- _What this task involves_
Tally the lines below that contain "computer". The number is the whole answer.

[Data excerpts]
Content starts

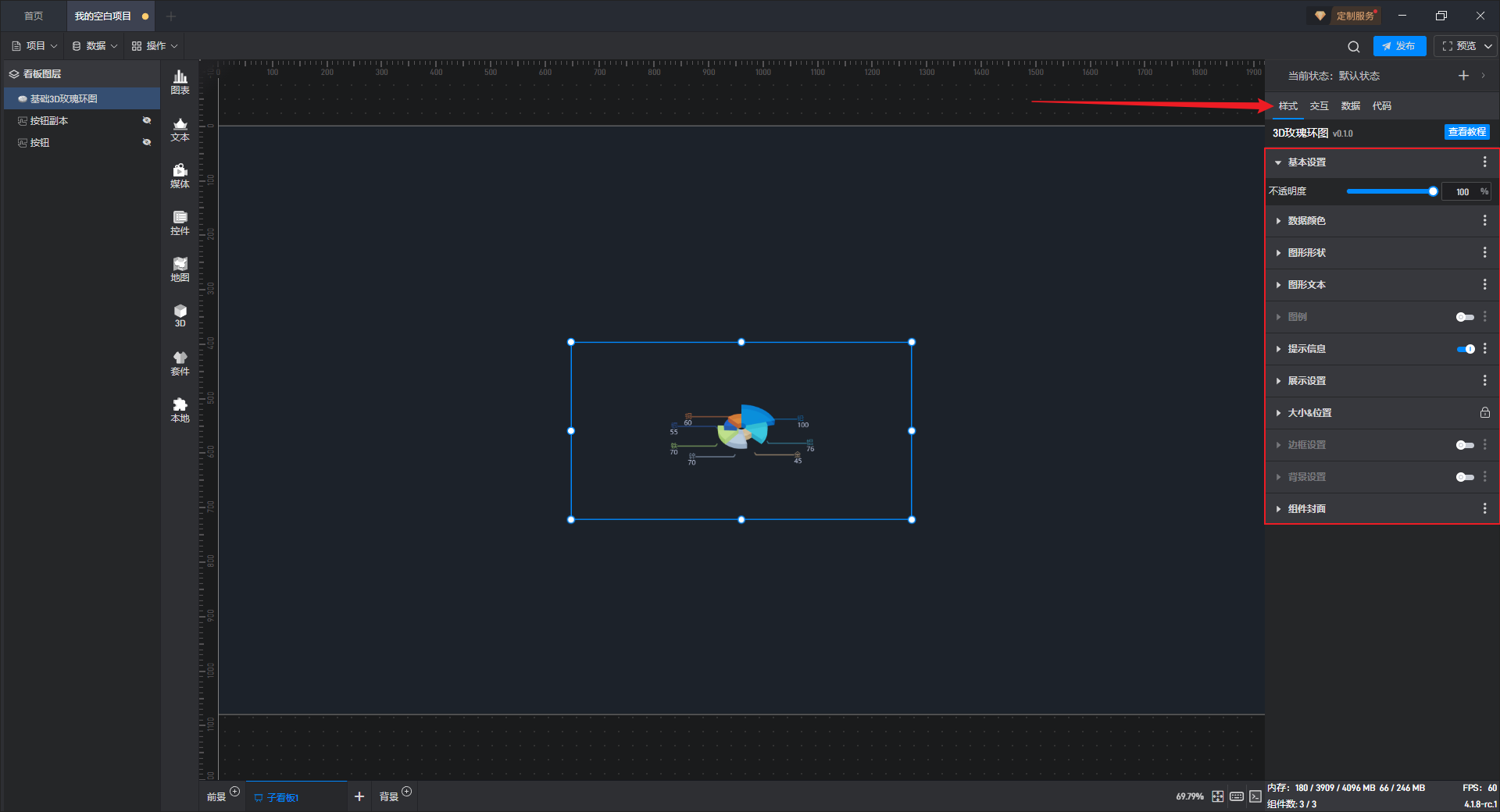Show the hidden 按钮副本 layer
This screenshot has height=812, width=1500.
click(146, 120)
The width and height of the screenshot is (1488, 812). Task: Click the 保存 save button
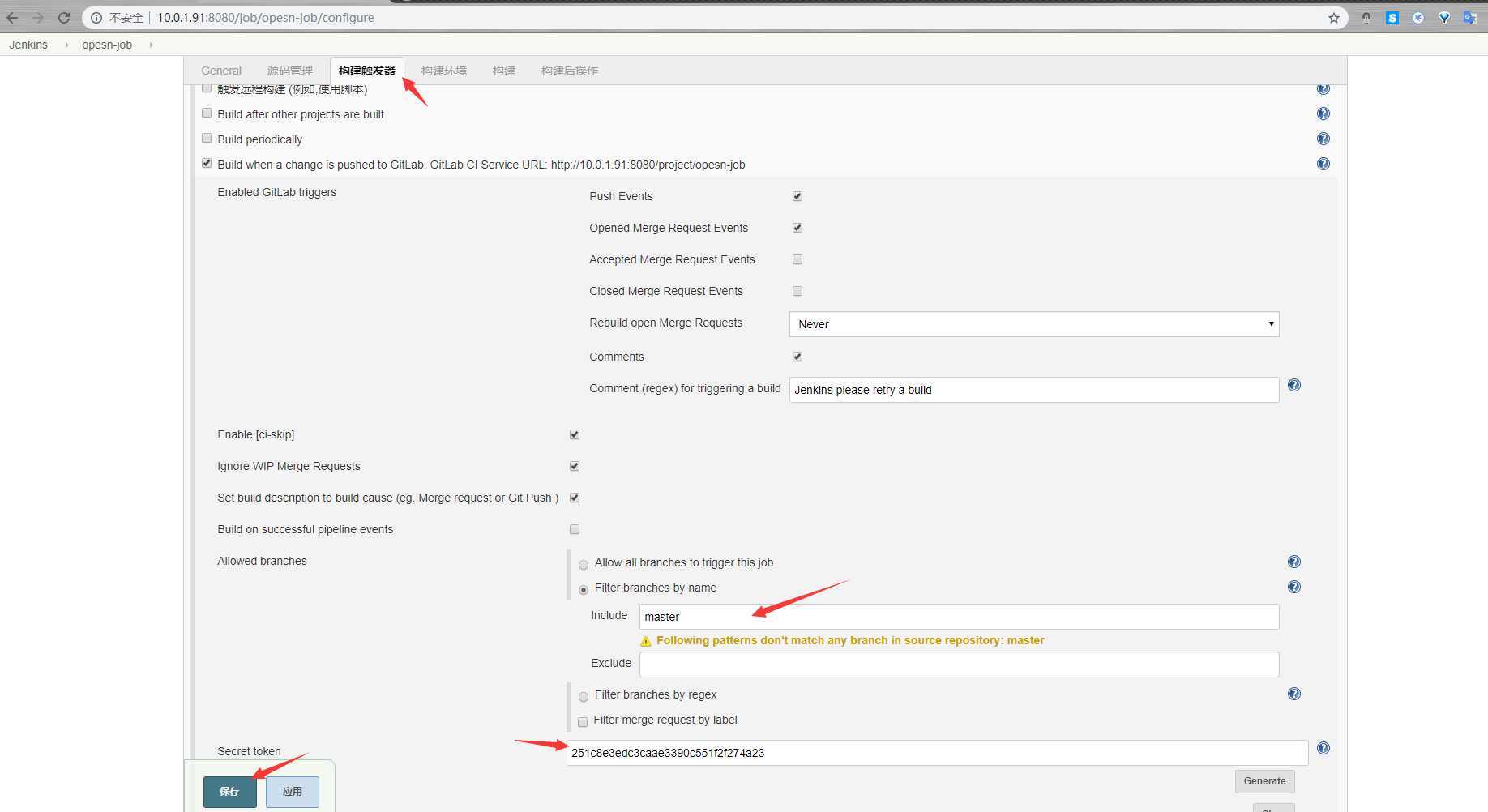(229, 792)
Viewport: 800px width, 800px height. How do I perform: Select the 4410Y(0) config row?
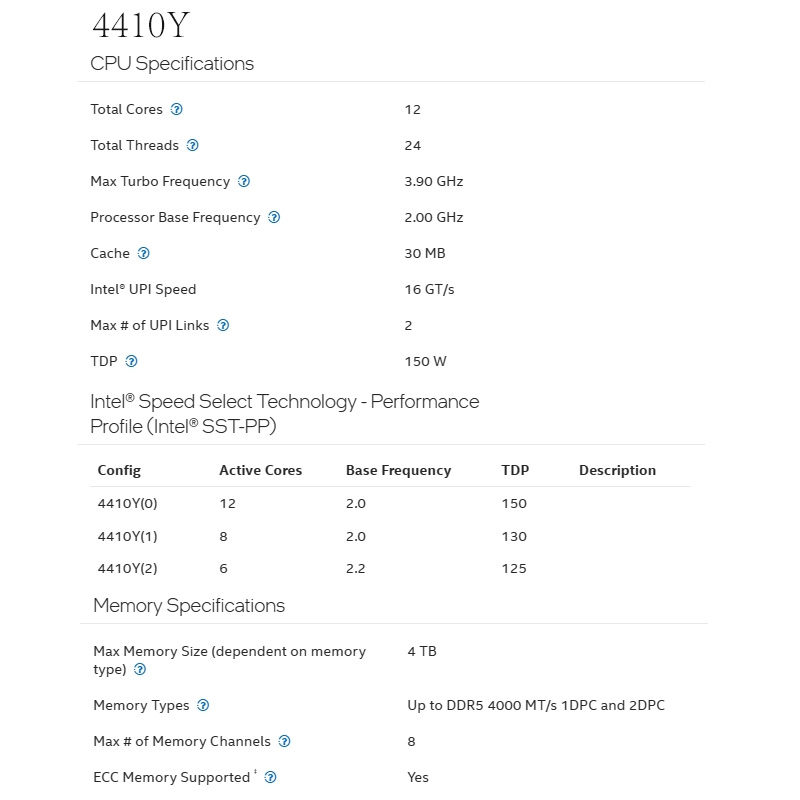click(390, 503)
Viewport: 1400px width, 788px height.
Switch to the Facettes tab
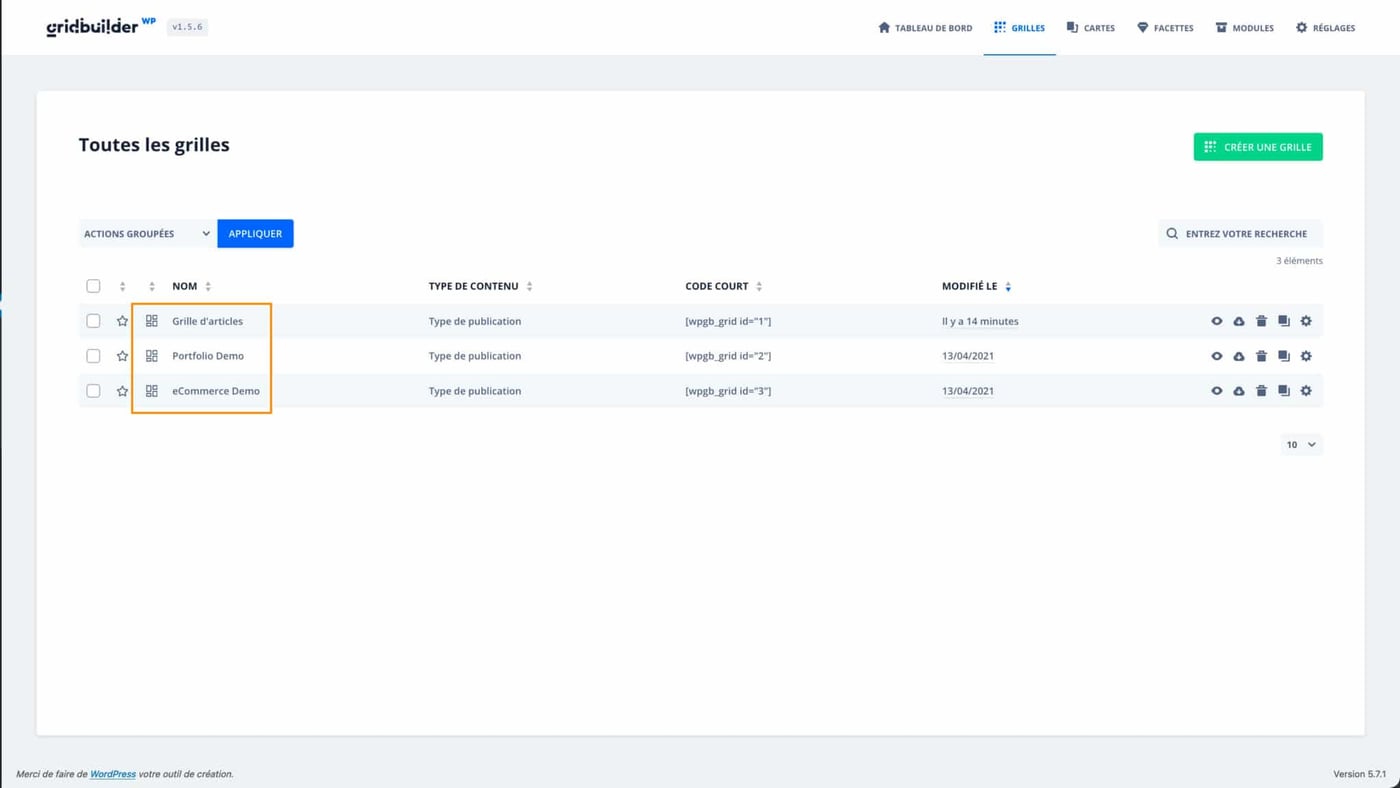point(1165,28)
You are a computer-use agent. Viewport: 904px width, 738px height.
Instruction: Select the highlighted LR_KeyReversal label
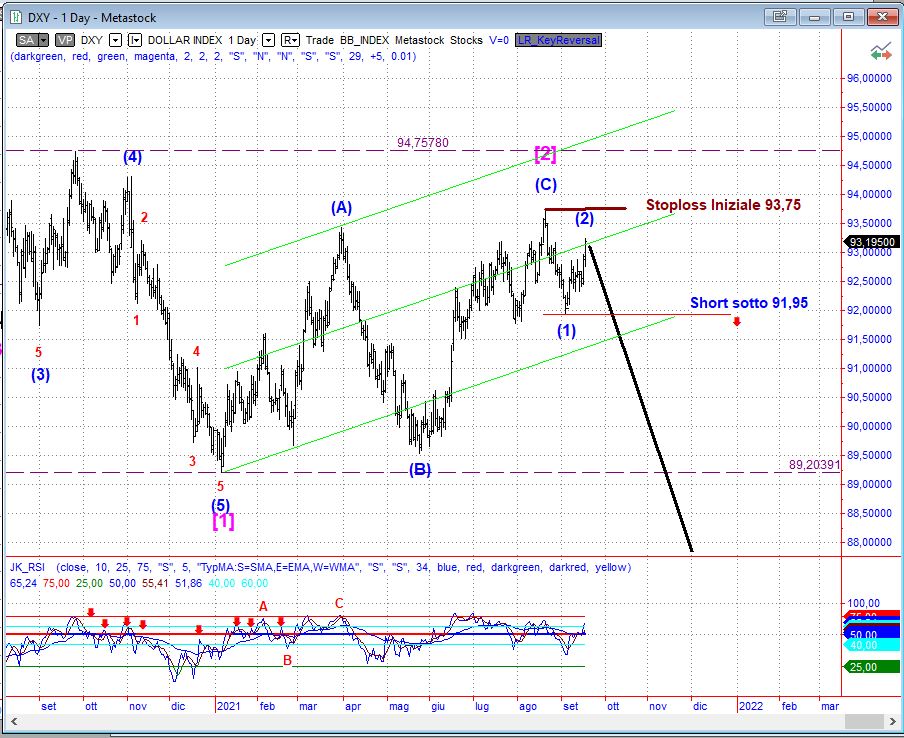click(x=558, y=40)
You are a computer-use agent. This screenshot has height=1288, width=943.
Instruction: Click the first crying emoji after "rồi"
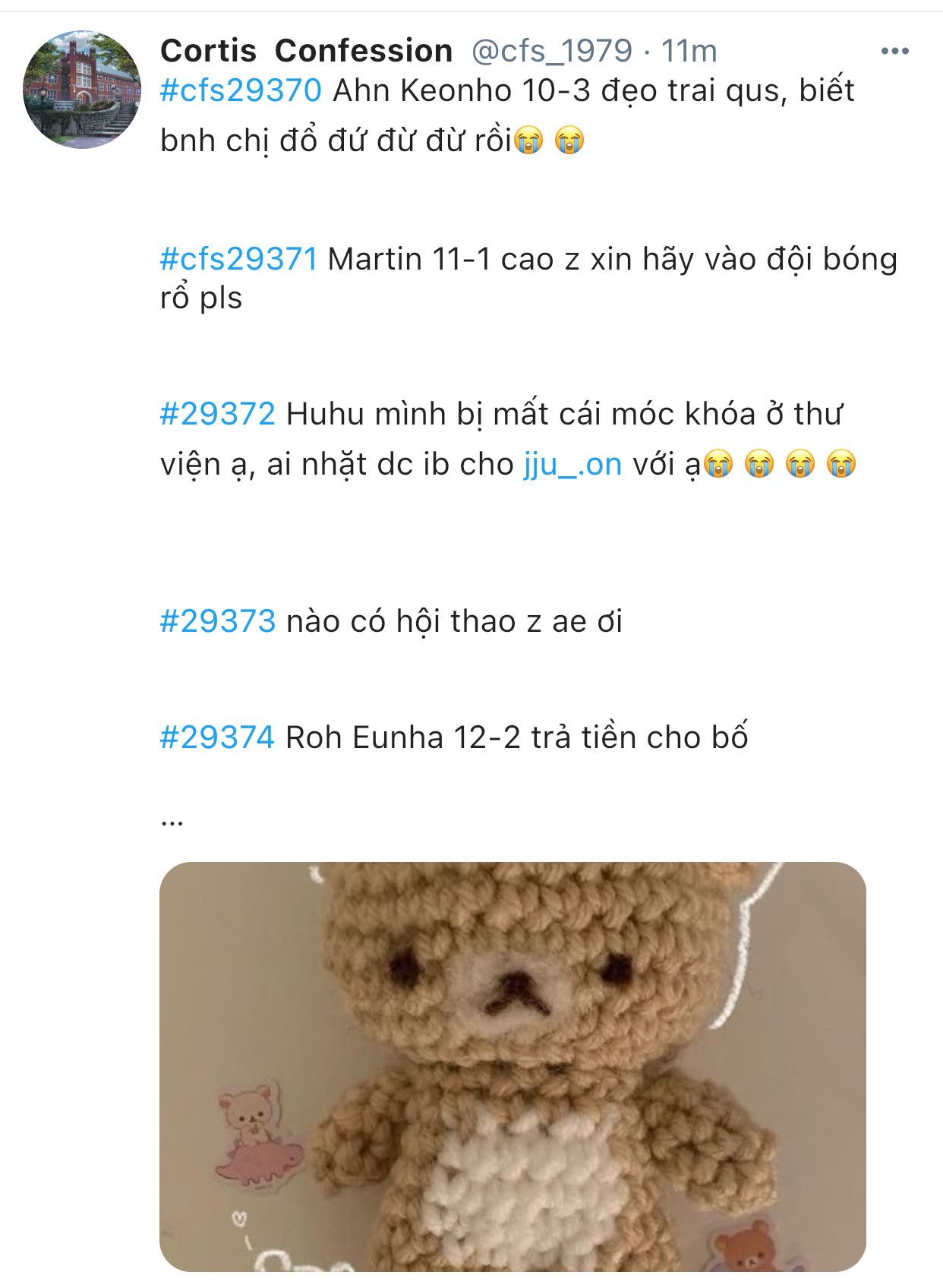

Content ends

- _Answer to this task_
2